## 使用 Selector來分析網頁(原始碼)

- 我們學過使用BeautifulSoup來分析網頁，簡單好用，但較慢。
- lxml也可以拿來分析網頁，但是，操作上相對複雜許多。
- Scrapy的Selector是一種基於lxml但卻操作相對容易的工具。

- 我們可以把一個html檔丟給Selector，讓Selector剖析該檔。

In [2]:
from scrapy.selector import Selector

text = '''
    <html>
        <body>
            <h1>Hello World</h1>
            <h1>Hello Scrapy</h1>
            <b>Hello python></b>
            <ul>
                <li>C++</li>
                <li>Java</li>
                <li>Python</li>
            </ul>
        </body>
    </html>
'''
selector = Selector(text=text)                      # 直接用Selector()讀入html檔
print(selector)

<Selector xpath=None data='<html>\n        <body>\n            <h1...'>


In [3]:
# 也可以使用Response來建置Selector
# 使用Response建立的物件，要傳給
# Selector的關鍵字論元response。
# 對比上面的做法是傳給關鍵字論元 text

from scrapy.selector import Selector
from scrapy.http import HtmlResponse

body = '''
    <html>
        <body>
            <h1>Hello World</h1>
            <h1>Hello Scrapy</h1>
            <b>Hello python></b>
            <ul>
                <li>C++</li>
                <li>Java</li>
                <li>Python</li>
            </ul>
        </body>
    </html>
'''

# 利用HtmlResponse()來讀取html檔。HtmlResponse()
# 中需要標註url()，如果html檔不在url()之中，需在
# body中標明。下面 url中的網址是保留網域，並無實際內容


response = HtmlResponse(url='http://www.example.com', body=body, encoding='utf8') 
selector = Selector(response=response)
print(selector)

<Selector xpath=None data='<html>\n        <body>\n            <h1...'>


In [10]:
# 呼叫Selector物件的xpath或css這兩個方法(method)來取得文件中的某個/些部份

selector_list = selector.xpath('//h1')  # 選取所有<h1>，// 的意義在下面會說明
print(selector_list)
print('=' * 100)
# 取得tag所標記的文本
# 回傳的仍是表列，但html標記被移除了。
for sel in selector_list:
    print(sel.xpath('./text()'))        # ./text()在下面說明

[<Selector xpath='//h1' data='<h1>Hello World</h1>'>, <Selector xpath='//h1' data='<h1>Hello Scrapy</h1>'>]
[<Selector xpath='./text()' data='Hello World'>]
[<Selector xpath='./text()' data='Hello Scrapy'>]


In [13]:
# 用Selector().xpath()仍可使用 .xpath來做xpath或/及css搜尋

print(selector_list.xpath('./text()'))  # selector_list雖然像是一個list，但可直接使用 .xpath()，不需要做for loop。
print('='*100)
print(selector.xpath('.//ul').css('li').xpath('./text()'))
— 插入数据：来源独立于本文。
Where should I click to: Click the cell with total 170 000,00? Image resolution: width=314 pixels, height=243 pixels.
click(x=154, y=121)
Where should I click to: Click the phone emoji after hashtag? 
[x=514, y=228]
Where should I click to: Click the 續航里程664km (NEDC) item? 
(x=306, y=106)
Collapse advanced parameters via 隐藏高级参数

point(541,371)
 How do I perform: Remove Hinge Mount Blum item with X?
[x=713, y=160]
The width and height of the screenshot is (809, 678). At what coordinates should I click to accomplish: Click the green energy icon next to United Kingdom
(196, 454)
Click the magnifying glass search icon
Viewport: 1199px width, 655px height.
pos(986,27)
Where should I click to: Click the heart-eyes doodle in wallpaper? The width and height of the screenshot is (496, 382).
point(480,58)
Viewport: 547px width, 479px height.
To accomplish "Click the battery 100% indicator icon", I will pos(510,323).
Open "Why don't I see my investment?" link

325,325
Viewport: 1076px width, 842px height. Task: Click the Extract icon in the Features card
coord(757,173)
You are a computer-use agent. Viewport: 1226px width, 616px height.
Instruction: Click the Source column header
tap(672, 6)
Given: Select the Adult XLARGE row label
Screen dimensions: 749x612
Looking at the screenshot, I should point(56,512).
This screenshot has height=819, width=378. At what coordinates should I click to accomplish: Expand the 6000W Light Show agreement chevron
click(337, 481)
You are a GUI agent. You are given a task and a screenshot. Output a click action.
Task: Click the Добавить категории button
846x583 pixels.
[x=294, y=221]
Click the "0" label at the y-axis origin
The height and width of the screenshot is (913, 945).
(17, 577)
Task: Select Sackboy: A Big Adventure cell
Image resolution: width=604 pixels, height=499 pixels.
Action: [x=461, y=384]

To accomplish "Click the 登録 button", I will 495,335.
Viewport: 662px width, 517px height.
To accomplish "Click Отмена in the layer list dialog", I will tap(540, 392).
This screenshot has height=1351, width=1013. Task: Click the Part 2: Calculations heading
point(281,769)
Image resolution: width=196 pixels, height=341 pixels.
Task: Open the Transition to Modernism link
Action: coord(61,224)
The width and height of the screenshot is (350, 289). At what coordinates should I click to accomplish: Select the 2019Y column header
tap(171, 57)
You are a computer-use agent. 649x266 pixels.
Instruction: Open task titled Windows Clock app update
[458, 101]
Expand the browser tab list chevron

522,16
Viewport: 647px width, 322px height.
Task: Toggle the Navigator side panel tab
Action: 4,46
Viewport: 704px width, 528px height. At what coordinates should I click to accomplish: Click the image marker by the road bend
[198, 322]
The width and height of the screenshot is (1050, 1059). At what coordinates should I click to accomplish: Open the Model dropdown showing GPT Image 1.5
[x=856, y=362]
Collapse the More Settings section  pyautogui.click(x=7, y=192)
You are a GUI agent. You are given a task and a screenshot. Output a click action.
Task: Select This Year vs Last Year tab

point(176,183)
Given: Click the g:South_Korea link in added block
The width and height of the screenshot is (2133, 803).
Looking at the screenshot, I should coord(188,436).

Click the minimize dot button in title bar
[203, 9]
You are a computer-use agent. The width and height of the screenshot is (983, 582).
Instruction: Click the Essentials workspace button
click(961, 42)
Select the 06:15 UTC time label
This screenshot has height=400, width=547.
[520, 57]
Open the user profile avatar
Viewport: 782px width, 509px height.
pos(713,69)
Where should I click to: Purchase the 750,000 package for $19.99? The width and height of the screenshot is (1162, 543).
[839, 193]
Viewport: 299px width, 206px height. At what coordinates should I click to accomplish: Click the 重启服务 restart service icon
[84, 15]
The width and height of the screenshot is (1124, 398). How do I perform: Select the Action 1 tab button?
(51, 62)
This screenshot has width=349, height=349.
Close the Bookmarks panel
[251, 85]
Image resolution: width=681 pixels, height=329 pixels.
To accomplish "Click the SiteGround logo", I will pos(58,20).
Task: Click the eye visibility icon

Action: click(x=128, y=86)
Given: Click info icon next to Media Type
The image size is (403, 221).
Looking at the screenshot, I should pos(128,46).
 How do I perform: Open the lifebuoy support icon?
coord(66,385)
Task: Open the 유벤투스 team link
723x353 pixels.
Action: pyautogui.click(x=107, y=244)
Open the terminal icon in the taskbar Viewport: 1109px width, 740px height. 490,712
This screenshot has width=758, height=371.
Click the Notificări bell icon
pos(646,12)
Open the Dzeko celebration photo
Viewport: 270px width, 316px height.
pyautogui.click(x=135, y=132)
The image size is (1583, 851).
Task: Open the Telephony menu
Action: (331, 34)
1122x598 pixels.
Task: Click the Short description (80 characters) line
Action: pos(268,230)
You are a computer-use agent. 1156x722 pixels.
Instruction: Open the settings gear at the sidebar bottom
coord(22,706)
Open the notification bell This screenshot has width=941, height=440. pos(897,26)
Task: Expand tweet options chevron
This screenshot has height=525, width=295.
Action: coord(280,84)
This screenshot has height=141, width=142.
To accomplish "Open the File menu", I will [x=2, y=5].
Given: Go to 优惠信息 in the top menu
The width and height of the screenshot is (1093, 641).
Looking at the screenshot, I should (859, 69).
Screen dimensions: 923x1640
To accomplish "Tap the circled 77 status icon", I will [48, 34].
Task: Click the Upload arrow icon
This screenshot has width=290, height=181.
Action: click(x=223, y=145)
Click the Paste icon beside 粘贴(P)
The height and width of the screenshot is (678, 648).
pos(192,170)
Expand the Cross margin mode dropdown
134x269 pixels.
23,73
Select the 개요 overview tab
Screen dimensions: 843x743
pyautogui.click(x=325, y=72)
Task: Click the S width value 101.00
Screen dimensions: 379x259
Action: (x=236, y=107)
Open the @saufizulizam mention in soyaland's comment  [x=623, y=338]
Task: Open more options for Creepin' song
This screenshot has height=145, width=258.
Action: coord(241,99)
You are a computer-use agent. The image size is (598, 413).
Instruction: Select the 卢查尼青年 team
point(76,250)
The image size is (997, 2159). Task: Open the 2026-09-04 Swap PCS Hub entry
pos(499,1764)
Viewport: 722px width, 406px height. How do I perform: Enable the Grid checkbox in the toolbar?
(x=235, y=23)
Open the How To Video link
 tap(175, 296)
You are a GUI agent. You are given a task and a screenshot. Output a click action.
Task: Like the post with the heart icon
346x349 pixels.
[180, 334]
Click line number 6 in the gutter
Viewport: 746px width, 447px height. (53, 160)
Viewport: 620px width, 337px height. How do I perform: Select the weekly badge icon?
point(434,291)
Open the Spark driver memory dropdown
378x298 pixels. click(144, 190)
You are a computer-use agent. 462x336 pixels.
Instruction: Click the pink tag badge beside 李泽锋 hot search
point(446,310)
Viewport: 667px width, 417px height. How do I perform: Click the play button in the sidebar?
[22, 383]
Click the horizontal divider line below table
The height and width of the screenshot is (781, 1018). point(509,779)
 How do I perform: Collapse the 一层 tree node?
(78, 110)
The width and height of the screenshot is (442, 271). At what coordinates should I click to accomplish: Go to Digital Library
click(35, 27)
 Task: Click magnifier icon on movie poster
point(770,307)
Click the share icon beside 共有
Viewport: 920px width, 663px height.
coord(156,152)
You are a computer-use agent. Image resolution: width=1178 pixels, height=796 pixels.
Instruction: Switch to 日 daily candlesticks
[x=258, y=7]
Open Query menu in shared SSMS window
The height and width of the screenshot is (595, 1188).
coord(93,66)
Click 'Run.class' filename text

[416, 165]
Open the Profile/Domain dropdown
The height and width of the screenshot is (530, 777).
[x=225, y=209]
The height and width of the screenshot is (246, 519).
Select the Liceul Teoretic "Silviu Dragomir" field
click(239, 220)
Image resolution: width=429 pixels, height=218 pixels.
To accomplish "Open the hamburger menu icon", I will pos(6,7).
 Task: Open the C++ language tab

[<Selector xpath='./text()' data='Hello World'>, <Selector xpath='./text()' data='Hello Scrapy'>]
[<Selector xpath='./text()' data='C++'>, <Selector xpath='./text()' data='Java'>, <Selector xpath='./text()' data='Python'>]


### 使用Selector或doo eelectorList可用以下方法來分析選取內容：

1. extract()
1. re()
1. extract_first() [SelectorList專有]
1. re_first() [SelectorList專有]

In [19]:
s1 = selector.xpath('.//li')
print(s1)
print('='*100)
print(s1[0].extract())           # 把表列中第一個(index=0)的文本擷取出來
print('='*100)
s1 = selector.xpath('.//li/text()')
print(s1)
print('='*100)
print(s1[1].extract())           # 加了text()之後，擷取出來的文本就不會有HTML標記了

[<Selector xpath='.//li' data='<li>C++</li>'>, <Selector xpath='.//li' data='<li>Java</li>'>, <Selector xpath='.//li' data='<li>Python</li>'>]
<li>C++</li>
[<Selector xpath='.//li/text()' data='C++'>, <Selector xpath='.//li/text()' data='Java'>, <Selector xpath='.//li/text()' data='Python'>]
Java


In [21]:
# extract()取出所有值，extract_first()取出第一個值

s1 = selector.xpath('.//li/text()')
print(s1.extract())
print('='*100)
print(s1.extract_first())

['C++', 'Java', 'Python']
C++


In [26]:
# 亦可使用正則表示式 (re) 來搜尋特定內容

text = '''
    <ul>
        <li>Python學習手冊 <b>價格：99.00元</b></li>
        <li>Python核心程式設計 <b>價格：88.00元</b></li>
        <li>Python基礎教學 <b>價格：80.00元</b></li>
    </ul>
'''

selector = Selector(text=text)
print(selector.xpath('.//li/b/text()'))
print('='*100)
print(selector.xpath('.//li/b/text()').extract())
print('='*100)

# 利用Selector的re，非 re module來做蒐尋
print(selector.xpath('.//li/b/text()').re('\d+\.\d+'))    # 一個或以上的十進位數字 + 小數點 + 一個或以上的十進位數字

print('='*100)

print(selector.xpath('.//li/b/text()').re_first('\d+\.\d+'))  #用 Selector 中的 re 找第一個價格

[<Selector xpath='.//li/b/text()' data='價格：99.00元'>, <Selector xpath='.//li/b/text()' data='價格：88.00元'>, <Selector xpath='.//li/b/text()' data='價格：80.00元'>]
['價格：99.00元', '價格：88.00元', '價格：80.00元']
['99.00', '88.00', '80.00']
99.00


In [28]:
# 一般不需手動建立Selector，因為Response會自動建立

from scrapy.http import HtmlResponse

body = '''
    <html>
        <body>
            <h1>Hello World</h1>
            <h1>Hello Scrapy</h1>
            <b>Hello python></b>
            <ul>
                <li>C++</li>
                <li>Java</li>
                <li>Python</li>
            </ul>
        </body>
    </html>
'''

response = HtmlResponse(url='http://www.example.com', body = body, encoding='utf8')
print(response.selector) # 不需要import，也不需要呼叫任何函式，直接使用 .selector 即可
                         # 跟上面的比較一下，可以發現，不需要使用 Selector()來建立selector
print('='*100)

# 上面介紹的 .xpath()及 .css()都可直接作用於HtmlResponse()建立的物件上
# 不需要把 response 用 Selecotr() 再處理一次

print(response.xpath('.//h1/text()').extract())
print(response.css('li::text').extract())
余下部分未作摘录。